Stored items
*** Begin section ***

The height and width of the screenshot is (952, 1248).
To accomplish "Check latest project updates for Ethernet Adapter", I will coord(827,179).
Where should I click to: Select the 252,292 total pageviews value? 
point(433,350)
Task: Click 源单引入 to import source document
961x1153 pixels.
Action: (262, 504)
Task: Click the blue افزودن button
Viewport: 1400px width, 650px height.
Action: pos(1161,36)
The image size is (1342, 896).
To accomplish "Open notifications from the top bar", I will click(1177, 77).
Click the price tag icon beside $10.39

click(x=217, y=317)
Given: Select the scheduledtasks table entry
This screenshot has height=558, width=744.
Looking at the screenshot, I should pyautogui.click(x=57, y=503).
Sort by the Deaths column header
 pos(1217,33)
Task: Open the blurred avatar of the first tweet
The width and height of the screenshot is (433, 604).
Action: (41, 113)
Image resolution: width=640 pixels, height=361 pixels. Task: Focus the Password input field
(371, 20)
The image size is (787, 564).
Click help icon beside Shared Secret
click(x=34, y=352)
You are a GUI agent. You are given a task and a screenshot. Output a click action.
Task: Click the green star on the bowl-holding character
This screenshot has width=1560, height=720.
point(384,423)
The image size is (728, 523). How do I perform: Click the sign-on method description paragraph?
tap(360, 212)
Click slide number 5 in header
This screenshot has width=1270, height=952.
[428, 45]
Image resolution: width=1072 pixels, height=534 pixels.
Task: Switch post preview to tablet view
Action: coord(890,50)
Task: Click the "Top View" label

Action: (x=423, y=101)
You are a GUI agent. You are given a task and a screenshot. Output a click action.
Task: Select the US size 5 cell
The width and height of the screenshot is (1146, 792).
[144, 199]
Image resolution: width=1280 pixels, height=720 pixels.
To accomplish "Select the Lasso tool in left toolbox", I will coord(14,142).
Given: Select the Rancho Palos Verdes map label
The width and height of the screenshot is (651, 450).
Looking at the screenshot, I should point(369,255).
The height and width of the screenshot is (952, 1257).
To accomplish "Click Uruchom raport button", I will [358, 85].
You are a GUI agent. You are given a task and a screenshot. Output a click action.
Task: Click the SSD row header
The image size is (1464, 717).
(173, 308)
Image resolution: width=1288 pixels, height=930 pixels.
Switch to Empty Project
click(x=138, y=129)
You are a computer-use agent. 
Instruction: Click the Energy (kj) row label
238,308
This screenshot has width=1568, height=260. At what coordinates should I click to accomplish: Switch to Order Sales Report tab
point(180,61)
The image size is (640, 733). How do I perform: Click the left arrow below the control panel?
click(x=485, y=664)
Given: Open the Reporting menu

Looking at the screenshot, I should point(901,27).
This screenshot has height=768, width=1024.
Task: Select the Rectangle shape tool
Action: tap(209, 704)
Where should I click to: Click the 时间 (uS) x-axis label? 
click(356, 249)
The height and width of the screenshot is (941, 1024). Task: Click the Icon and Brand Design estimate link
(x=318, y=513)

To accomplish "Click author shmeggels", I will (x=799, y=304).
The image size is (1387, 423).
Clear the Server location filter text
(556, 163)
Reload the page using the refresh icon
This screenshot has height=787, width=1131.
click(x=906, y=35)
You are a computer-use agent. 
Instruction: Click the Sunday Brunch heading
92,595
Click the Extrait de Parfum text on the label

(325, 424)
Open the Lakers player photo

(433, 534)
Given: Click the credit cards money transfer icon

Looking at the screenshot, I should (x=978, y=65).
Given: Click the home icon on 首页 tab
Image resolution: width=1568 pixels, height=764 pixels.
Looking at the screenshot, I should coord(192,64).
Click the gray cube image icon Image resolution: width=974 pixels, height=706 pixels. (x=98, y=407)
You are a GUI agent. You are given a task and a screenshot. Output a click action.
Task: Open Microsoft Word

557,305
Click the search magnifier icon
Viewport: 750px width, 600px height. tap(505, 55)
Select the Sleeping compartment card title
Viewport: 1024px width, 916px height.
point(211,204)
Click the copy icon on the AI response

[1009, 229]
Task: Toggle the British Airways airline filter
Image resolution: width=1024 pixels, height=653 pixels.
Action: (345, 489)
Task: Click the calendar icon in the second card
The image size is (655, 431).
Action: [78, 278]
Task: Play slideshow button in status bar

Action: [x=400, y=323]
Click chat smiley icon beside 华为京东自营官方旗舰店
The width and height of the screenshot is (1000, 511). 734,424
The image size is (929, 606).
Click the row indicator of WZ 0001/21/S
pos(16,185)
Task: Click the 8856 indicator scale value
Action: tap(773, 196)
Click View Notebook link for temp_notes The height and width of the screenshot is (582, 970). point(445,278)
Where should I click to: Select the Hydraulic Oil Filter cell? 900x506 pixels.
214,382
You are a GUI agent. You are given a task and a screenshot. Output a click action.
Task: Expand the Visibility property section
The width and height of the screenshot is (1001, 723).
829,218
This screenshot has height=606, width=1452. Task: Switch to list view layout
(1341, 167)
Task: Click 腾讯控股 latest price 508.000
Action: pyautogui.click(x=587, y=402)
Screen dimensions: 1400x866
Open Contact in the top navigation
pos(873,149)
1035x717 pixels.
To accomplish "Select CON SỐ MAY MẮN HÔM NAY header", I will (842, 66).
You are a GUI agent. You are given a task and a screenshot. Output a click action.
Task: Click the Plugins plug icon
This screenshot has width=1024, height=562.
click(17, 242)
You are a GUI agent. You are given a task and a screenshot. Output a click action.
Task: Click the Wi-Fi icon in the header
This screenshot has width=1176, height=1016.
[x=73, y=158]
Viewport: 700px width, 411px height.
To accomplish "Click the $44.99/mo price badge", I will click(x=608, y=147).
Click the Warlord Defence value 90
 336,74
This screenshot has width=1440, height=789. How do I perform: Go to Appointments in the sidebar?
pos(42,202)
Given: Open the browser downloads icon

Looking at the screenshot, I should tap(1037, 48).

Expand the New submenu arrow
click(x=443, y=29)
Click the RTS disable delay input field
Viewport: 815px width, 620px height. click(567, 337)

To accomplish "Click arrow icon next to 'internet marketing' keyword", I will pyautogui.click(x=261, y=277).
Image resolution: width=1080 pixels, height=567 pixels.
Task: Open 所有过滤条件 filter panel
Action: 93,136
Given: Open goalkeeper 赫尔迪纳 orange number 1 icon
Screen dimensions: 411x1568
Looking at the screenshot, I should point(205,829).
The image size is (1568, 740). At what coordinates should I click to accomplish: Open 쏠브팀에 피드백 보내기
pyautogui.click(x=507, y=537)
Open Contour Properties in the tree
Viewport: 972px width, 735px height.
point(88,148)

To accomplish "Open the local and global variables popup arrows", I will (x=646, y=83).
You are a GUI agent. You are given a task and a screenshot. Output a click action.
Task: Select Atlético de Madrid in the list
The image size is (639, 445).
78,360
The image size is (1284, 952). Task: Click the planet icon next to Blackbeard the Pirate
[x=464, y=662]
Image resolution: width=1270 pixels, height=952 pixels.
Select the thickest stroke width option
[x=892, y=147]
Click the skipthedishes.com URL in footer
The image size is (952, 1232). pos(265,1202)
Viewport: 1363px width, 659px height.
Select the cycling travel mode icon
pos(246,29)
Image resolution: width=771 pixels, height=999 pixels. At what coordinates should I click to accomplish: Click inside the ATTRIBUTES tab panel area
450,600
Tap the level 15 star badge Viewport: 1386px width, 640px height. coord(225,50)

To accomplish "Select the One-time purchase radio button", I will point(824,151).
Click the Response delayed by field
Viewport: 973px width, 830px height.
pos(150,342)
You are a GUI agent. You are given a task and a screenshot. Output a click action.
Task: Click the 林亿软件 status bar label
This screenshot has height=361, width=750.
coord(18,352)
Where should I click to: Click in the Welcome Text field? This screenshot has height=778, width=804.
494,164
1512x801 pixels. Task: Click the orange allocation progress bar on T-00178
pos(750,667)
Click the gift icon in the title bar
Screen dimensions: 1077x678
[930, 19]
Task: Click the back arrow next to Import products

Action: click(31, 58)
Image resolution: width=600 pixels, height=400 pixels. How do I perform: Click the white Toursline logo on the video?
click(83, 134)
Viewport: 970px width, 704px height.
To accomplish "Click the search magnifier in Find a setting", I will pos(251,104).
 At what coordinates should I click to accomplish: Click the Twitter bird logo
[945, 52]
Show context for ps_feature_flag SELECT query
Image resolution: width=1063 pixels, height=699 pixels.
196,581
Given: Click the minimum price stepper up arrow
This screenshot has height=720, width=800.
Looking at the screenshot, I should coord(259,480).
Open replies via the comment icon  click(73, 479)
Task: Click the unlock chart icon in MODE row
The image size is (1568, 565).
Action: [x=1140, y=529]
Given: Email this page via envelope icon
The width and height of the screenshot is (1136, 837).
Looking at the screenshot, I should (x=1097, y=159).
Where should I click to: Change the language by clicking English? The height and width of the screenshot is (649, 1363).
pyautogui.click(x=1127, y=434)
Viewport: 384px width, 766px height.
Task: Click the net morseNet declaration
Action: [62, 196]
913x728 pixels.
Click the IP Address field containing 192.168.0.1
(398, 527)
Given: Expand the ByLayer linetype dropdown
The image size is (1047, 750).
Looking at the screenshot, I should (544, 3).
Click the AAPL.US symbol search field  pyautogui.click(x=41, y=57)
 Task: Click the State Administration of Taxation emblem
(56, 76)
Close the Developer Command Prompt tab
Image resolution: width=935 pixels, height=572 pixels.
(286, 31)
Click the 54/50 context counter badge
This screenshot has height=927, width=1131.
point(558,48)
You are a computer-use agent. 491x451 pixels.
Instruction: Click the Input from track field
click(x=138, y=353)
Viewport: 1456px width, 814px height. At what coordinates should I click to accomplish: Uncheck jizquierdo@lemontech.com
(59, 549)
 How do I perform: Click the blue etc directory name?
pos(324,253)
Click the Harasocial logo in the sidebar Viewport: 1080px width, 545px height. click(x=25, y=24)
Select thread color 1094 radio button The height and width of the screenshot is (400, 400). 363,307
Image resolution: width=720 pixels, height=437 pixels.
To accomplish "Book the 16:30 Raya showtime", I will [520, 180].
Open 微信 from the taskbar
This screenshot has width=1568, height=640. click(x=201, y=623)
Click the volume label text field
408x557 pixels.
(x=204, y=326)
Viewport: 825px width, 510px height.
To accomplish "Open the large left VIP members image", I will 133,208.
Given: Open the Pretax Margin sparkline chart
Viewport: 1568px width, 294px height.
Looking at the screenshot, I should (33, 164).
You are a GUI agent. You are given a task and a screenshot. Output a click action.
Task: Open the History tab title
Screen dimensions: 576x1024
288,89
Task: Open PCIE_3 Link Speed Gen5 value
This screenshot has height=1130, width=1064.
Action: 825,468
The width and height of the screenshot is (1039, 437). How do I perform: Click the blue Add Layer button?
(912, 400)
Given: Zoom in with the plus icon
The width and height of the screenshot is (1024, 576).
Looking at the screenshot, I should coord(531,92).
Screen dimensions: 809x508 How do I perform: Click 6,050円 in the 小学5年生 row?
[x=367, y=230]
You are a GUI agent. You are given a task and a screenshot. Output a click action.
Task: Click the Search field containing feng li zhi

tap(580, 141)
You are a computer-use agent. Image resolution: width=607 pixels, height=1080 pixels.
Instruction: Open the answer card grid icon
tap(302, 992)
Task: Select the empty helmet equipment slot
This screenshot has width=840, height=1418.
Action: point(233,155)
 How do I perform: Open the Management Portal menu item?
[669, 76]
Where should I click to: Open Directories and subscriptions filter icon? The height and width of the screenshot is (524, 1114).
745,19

*** End section ***

#### WORK INSTRUCTIONS:
Which lines above contain "radio"? Show each of them.

#### RESULT OF THE TASK:
To accomplish "Select the One-time purchase radio button", I will point(824,151).
Select thread color 1094 radio button The height and width of the screenshot is (400, 400). 363,307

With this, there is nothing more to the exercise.